→ **Tâches à réaliser**
1) Reproduisez sans rien changer tout ce qui va de « Comme les transports, le » jusqu'à « d’émettre des chèques). » dans le texte de la page.
2) Selon le texte de la page, de combien les frais bancaires ont-ils augmenté en moyenne au début de l'année ?
3) Énumérez tous les facteurs qui, d'après le texte de la page, ont chamboulé les priorités politiques.

→ **Texte de la page**
L'année dernière, dans un contexte qui semble déjà lointain, la relance économique devait passer par la reprise de la consommation et trouver son souffle dans le financement des entreprises françaises, avec la nécessité d’orienter la "surépargne" des ménages accumulée pendant le Covid dans les fonds "Relance" de ces enveloppes.

Le précédent Gilets Jaunes

Mais depuis, le décor a changé de façon radicale. Le bras de fer avec la Russie, la crise énergétique, l’inflation et les élections législatives ont chamboulé les priorités politiques. La perte de pouvoir d’achat frappe avant tout la frange de la population la plus modeste, que le PER et l’assurance vie ne concernent pas. Aujourd’hui, les épargnants "moyens", ceux qui détiennent environ 20.000€ sur leurs contrats d’assurance vie, ne représentent même qu’un tiers des montants déposés sur ces enveloppes, rapporte une enquête du cabinet Fact & Figures publiée la semaine dernière.

Les efforts doivent donc dépasser l'épargne des plus aisés pour être avant tout portés sur les classes moyennes et modestes. Les frais de tenue de compte et d’opération bancaires sont un marronnier populaire, l’un des grands chevaux de bataille des associations de défenses des consommateurs. Un sujet dont s’était d’ailleurs emparé le mouvement des Gilets Jaunes, et sur lequel il avait quelques avancées : la profession avait accepté le gel des tarifs pendant un an ainsi qu'un plafonnement des frais pour les clients les plus démunis.

+2,5% en 2021

Comme les transports, le logement, l’électricité, le chauffage et l’alimentation, les services bancaires font partie des dépenses "de base", incompressibles des ménages. En France, le droit au compte bancaire est d'ailleurs une obligation légale : ce droit vaut pour tout résident du territoire, quelle que soit sa situation financière, même pour les personnes frappées d’interdit bancaire (qui est l’interdiction d’émettre des chèques).

Tenter d’agir sur la maîtrise de ces frais – qui ont en moyenne augmenté de 2,5% au début de l’année selon l’association Consommation, logement et cadre de vie (les grilles tarifaires sont fixées annuellement par les banques) – est donc pour le ministre de l’Economie un moyen de désamorcer une nouvelle source d’appauvrissement des ménages.

Avec une croissance au ralenti, tout un lot de dépenses promises à augmenter fortement d’ici à la fin de l’année (alimentation et énergie, en premier lieu) et des salaires qui augmentent peu, les incidents bancaires vont bondir ces prochains mois.

→ **Entrées affichées**
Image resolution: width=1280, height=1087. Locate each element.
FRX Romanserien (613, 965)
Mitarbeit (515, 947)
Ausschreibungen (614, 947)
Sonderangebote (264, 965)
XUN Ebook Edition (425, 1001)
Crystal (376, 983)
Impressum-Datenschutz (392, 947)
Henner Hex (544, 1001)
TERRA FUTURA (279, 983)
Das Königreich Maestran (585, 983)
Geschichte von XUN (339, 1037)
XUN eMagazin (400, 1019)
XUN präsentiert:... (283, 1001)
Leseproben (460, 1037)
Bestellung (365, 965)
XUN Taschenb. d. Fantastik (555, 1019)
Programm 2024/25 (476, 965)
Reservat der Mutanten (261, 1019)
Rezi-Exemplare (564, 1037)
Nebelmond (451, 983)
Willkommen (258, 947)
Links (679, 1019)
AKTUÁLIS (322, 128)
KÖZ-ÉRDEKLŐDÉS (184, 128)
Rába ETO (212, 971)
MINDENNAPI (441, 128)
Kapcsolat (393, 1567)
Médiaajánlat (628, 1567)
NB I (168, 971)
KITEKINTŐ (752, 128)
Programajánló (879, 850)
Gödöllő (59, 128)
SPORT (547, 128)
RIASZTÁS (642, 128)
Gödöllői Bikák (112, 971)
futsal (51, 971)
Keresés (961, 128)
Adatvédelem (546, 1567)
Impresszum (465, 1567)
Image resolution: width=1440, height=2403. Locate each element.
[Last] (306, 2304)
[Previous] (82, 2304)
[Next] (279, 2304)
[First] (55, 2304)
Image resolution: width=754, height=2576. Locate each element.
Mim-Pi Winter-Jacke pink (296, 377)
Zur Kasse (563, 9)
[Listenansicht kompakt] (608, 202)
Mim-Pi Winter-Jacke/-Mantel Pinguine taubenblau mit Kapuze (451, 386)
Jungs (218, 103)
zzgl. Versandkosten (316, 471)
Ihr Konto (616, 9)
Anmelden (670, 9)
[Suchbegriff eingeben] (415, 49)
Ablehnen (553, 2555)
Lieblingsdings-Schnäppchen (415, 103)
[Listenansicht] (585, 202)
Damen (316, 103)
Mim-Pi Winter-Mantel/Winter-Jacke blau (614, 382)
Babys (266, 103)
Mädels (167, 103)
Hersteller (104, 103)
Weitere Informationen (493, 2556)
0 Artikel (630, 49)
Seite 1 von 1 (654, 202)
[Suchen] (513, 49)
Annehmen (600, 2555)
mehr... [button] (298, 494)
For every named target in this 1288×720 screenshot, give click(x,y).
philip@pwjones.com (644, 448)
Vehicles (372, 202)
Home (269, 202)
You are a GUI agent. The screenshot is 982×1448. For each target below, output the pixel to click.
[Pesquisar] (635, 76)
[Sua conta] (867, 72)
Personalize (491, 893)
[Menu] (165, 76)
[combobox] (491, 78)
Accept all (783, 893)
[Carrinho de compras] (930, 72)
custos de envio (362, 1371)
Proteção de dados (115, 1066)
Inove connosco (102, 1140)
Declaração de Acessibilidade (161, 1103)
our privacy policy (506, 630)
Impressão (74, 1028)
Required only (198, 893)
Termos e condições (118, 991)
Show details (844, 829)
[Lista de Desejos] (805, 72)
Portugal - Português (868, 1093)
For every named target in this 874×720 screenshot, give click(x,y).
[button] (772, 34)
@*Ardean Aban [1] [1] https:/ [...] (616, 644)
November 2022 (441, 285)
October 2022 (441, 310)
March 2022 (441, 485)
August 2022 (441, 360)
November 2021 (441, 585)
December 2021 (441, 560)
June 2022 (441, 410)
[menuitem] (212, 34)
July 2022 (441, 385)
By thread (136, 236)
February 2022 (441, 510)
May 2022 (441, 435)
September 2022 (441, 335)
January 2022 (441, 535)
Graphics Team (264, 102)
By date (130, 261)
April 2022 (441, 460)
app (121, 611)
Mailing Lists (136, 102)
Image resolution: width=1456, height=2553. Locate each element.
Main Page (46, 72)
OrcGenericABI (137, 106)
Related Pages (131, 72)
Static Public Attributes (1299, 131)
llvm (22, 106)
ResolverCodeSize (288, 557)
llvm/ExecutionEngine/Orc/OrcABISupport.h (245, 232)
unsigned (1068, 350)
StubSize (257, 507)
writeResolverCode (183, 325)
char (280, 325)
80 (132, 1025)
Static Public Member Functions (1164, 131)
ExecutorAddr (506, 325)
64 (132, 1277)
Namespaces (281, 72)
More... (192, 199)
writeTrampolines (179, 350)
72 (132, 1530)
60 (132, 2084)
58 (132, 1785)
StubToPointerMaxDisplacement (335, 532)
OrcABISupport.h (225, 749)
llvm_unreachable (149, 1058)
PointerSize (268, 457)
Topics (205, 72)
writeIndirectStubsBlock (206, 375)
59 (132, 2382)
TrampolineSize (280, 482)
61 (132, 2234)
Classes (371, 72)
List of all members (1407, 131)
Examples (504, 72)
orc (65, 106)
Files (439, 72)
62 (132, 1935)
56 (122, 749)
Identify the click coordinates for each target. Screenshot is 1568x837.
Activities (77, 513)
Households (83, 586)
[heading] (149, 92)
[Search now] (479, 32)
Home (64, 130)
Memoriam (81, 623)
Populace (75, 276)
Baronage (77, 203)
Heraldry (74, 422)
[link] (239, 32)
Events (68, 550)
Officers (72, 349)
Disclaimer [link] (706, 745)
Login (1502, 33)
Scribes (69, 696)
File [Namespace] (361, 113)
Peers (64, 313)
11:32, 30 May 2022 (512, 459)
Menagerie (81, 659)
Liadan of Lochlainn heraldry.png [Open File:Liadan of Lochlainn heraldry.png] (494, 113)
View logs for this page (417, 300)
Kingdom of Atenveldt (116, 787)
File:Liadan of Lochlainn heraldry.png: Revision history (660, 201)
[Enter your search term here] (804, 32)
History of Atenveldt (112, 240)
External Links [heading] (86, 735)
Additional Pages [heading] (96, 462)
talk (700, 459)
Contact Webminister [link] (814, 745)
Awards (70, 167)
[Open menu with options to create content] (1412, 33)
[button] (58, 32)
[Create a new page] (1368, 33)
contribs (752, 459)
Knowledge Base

→ **Réponses par entrée**
1)
Comme les transports, le logement, l’électricité, le chauffage et l’alimentation, les services bancaires font partie des dépenses "de base", incompressibles des ménages. En France, le droit au compte bancaire est d'ailleurs une obligation légale : ce droit vaut pour tout résident du territoire, quelle que soit sa situation financière, même pour les personnes frappées d’interdit bancaire (qui est l’interdiction d’émettre des chèques).

2) De 2,5 % en moyenne.

3)
- Le bras de fer avec la Russie
- La crise énergétique
- L'inflation
- Les élections législatives